Причем это оказалось не трудно. Во-первых, прошло не так уж много времени, а во-вторых, по-видимому, обаяние светловской поэзии столь сильно, что почти всюду, где делались эти записи, они были сохранены. И вообще, когда самые разные люди узнавали, что я ищу записи Светлова, мне, что называется, «оказывали содействие». В Душанбе мне принесли не только записи Светлова, которые нашлись и на радио, и в Академии наук, и в редакции молодежной газеты, но и фотографии Светлова среди пионеров одной из душанбинских школ – прекрасные фотографии. В Душанбе до сих пор помнят и рассказывают – уже как легенду – о выступлении Светлова по тамошнему телевидению:
– Был жаркий, душный день. А в студии, под светом юпитеров, было особенно жарко. Но вот установлены все камеры, зажигается табло: «Микрофон включен» – начинается передача. Камера крупным планом показывает Светлова, а он вдруг говорит: «Отчего здесь так жарко и так много мух?» В студии все в панике, ему мигают, шепчут: «Передача началась, вы уже в эфире!» И он видит свое изображение на мониторе, понимает, что уже идет передача, и, ничуть не растерявшись, продолжает: «Вот я и говорю: никогда не думал, что мухи так любят выступать по телевидению. Ну что ж, будем выступать вместе». И он начинает читать стихи. Можно себе представить, как были огорчены этой накладкой все работники Душанбинского телевидения, как они ожидали для себя всяких неприятностей… Но никаких неприятностей не последовало. Напротив, на студию посыпалась масса писем. И все слушатели благодарили телевидение Душанбе за то, что они увидели на экране живого человека…
Нашлись записи Светлова и в Риге, и в Вильнюсе.
Постепенно я собрал записи двадцати шести стихотворений Светлова в авторском чтении.

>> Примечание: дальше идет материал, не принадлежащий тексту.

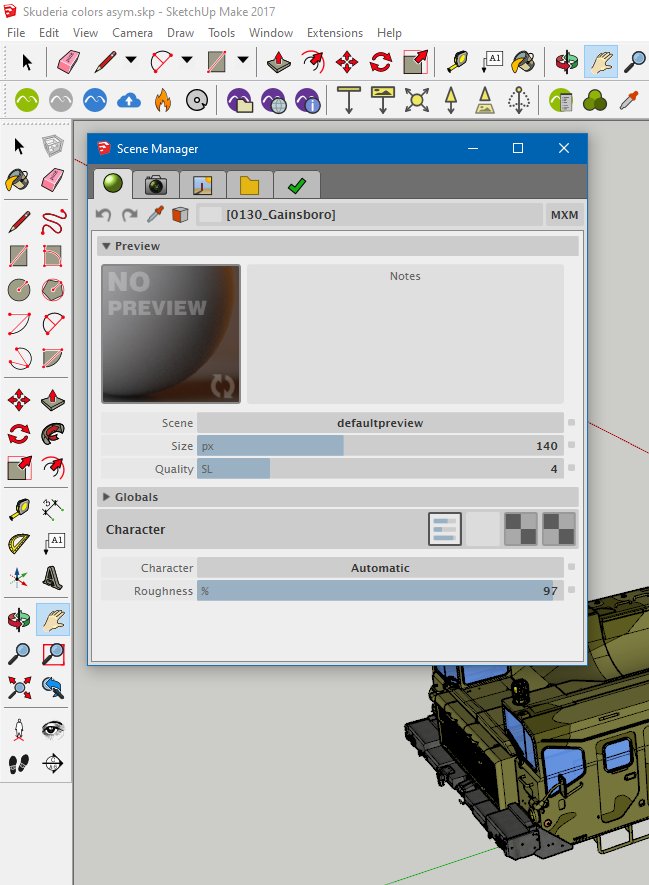Click the MXM button
The height and width of the screenshot is (885, 649).
[x=563, y=214]
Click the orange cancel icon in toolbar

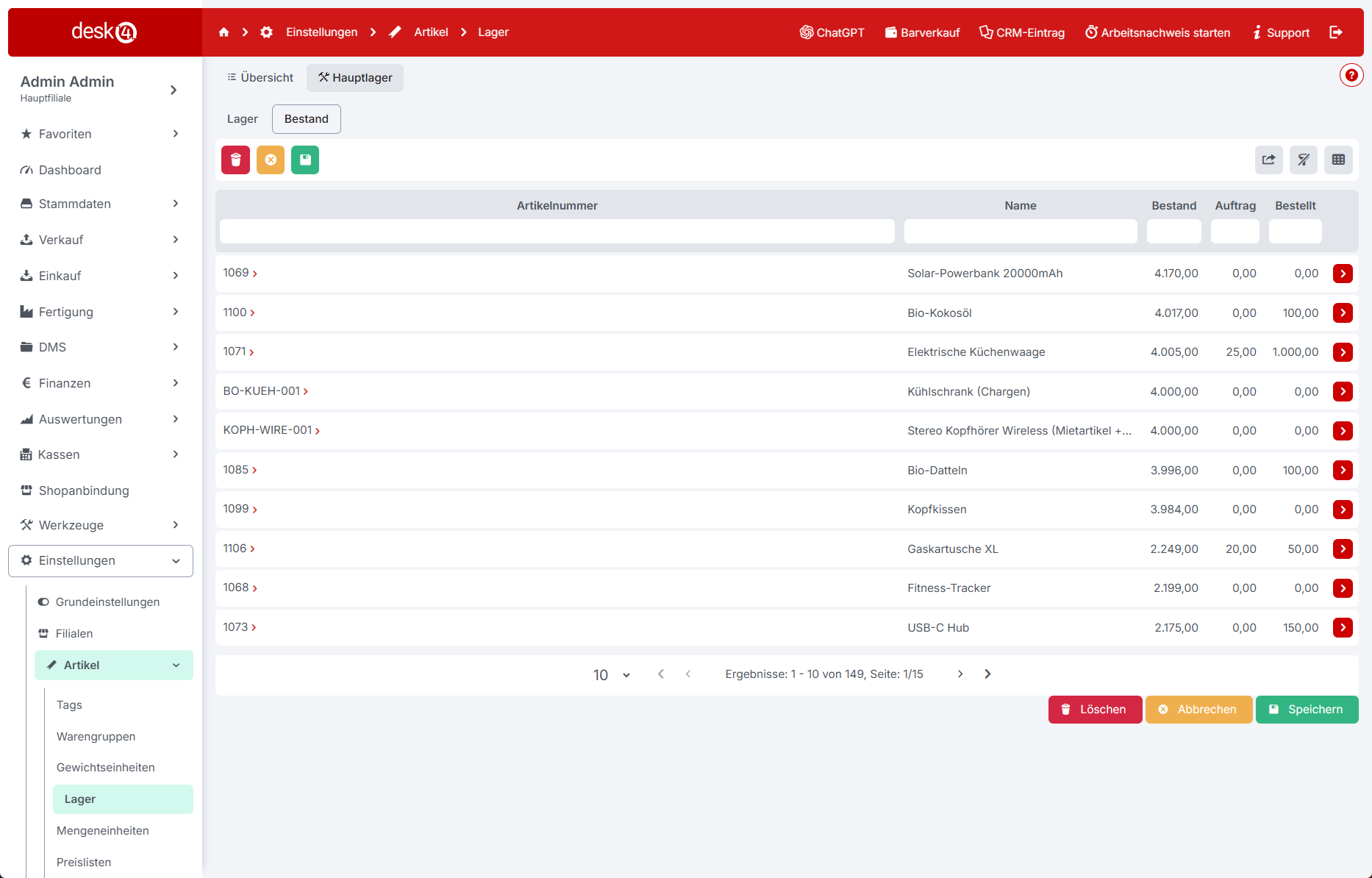click(x=271, y=160)
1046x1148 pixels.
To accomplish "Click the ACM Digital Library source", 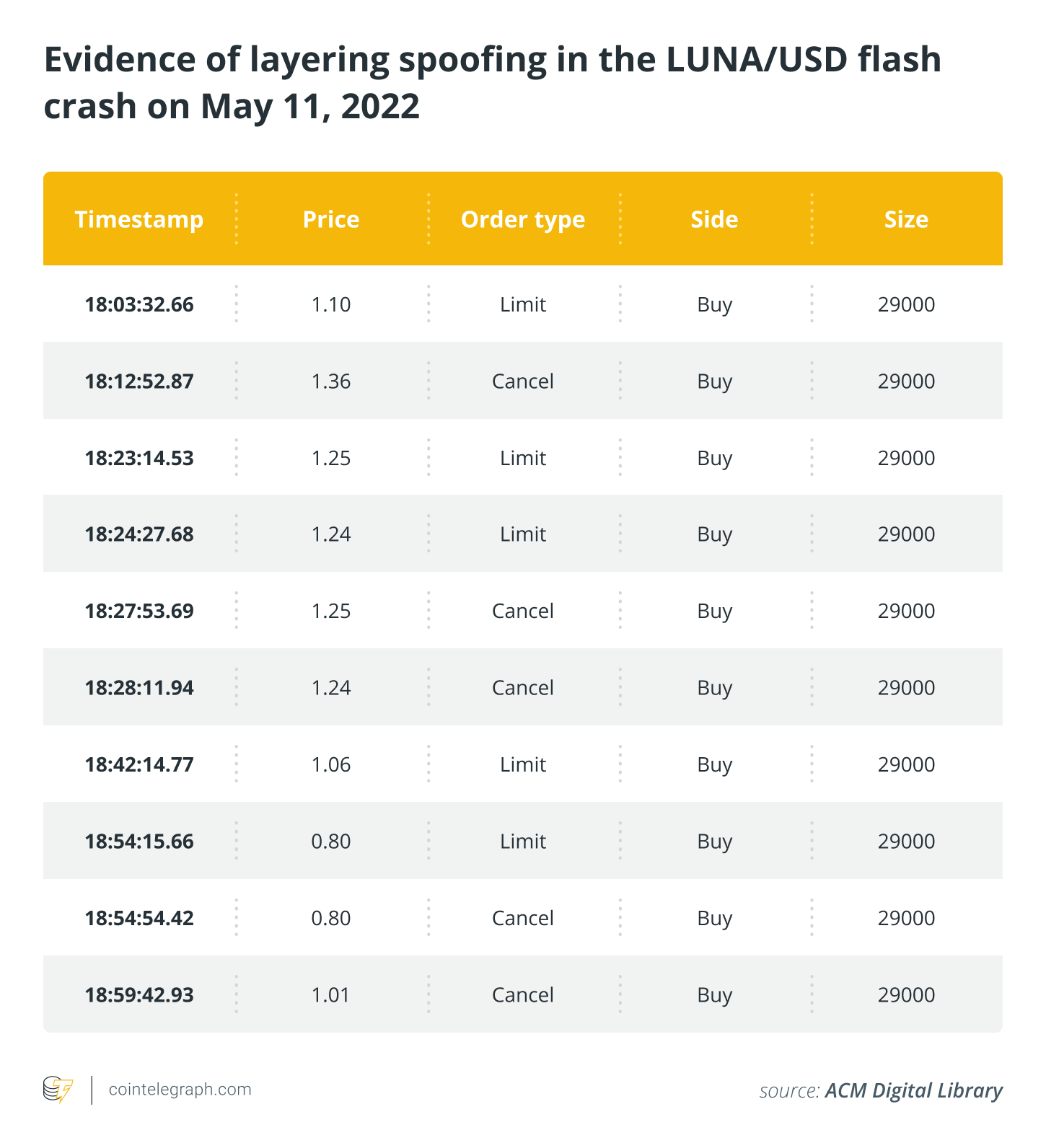I will click(x=913, y=1090).
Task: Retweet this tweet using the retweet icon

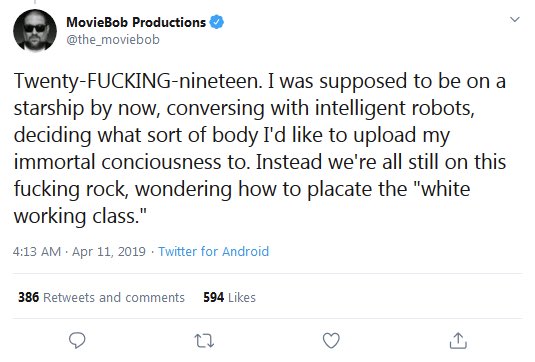Action: coord(204,341)
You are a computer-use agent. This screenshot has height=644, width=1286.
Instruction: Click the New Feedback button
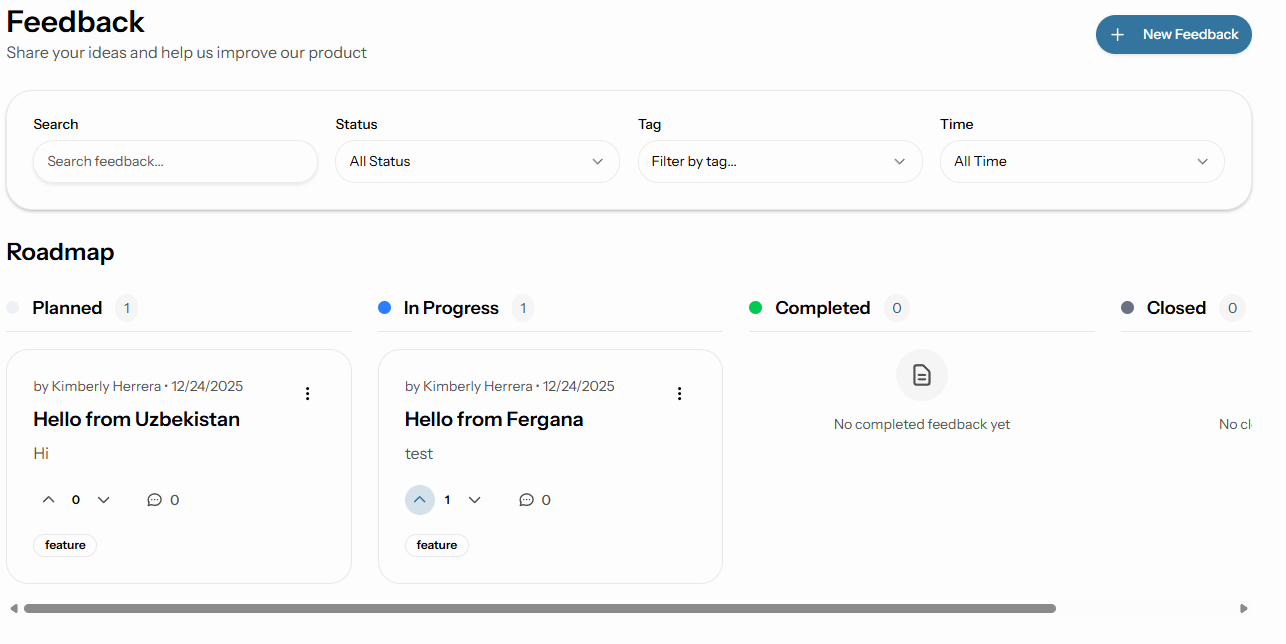[x=1173, y=34]

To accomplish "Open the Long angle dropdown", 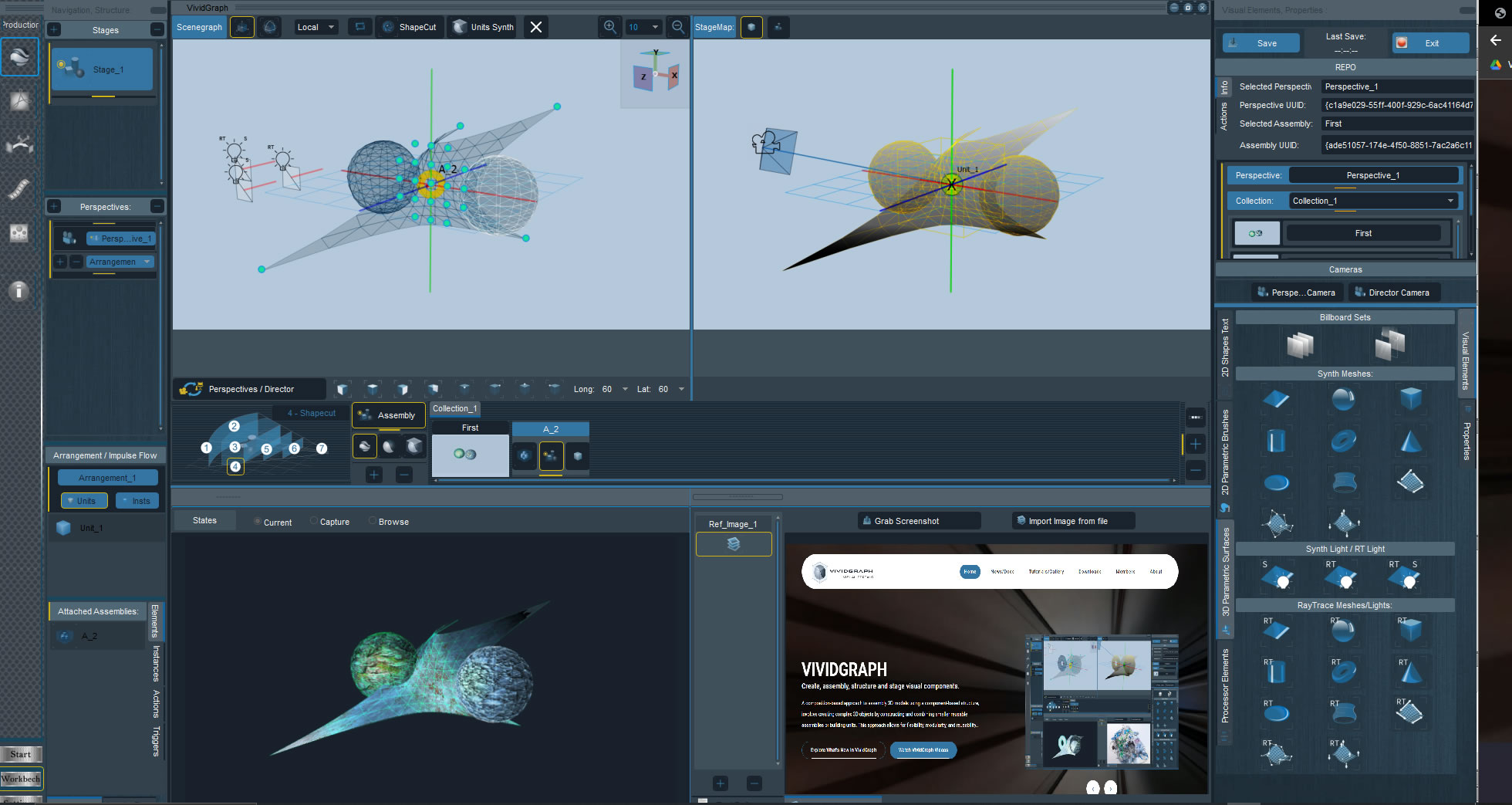I will 625,389.
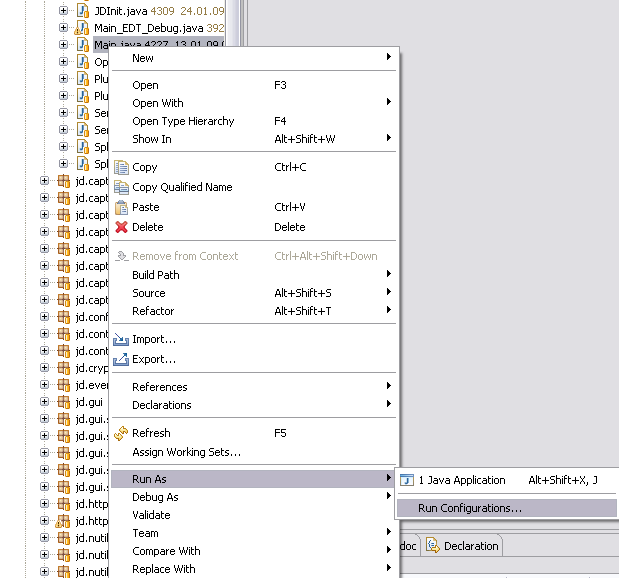Click Assign Working Sets... entry
The image size is (619, 578).
tap(186, 452)
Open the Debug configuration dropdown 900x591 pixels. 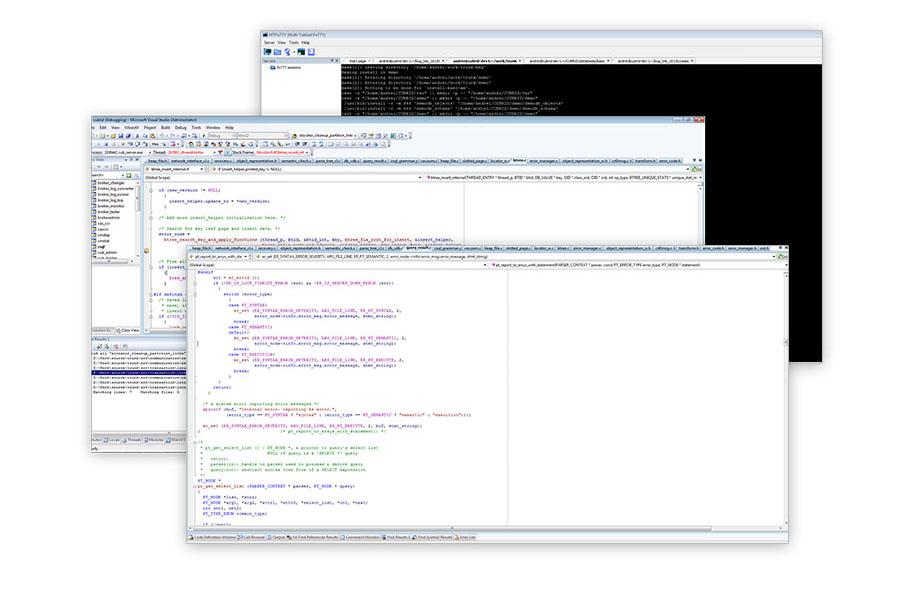(221, 135)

Некоторые стихи («Горизонт», «Живые герои», «Все ювелирные ма газины…») записаны были дважды и трижды, так как Светлов их наиболее часто читал в последние годы.
Причем, как правило, чтение стихов Светлов обычно предварял хотя бы несколькими словами. Этот «разбег», видно, был ему необходим.
Разговорность его манеры чтения сказывалась и в том, что в его чтении отсутствует та закрепленная интонация, которая характерна для большинства поэтов. Почти каждый раз Светлов читал чуть по-другому.
Одно из выступлений Светлова по радио, не сохранившееся в фонотеке Комитета по радиовещанию и телевидению, во время передачи было записано на магнитофон его другом – художником И. Игиным:
«Сейчас я обращаюсь к молодежи. И с большой печалью вспоминаю о том времени, когда ко мне обращались как к молодому гражданину, как к молодому поэту.
У меня были чудесные современники в моем ремесле. Такие замечательные поэты, как Маяковский и Есенин, обращались со мной как с молодым.
И вот прошло время, и я, наполненный возрастом человек, сам обращаюсь к молодежи. Что же могу сказать молодежи? Что бы вы ни делали, чем бы ни занимались, старайтесь создать такую атмосферу, чтобы творческое состояние заняло большую часть вашей жизни.
Я, к сожалению, не всегда соблюдал это необходимое правило. Соблюдай я его, я бы сделал куда больше полезного, чем я сделал. И еще необходимое правило: не соблюдайте принципиальность в мелочах. Принципиальность в мелочах – это оружие обывателя. Как часто мы слышим: «Нет, это я принципиально…» А речь идет о каких-то пустяках. Принципиальность – это оружие, которое, как всякое оружие, нужно держать в чехле. Обнажать это оружие нужно только для большого решения или для опасной разведки. Сколько мы ни знаем великих людей – это люди великой и гордой принципиальности. Я очень хочу, чтобы вы поверили моим желаниям».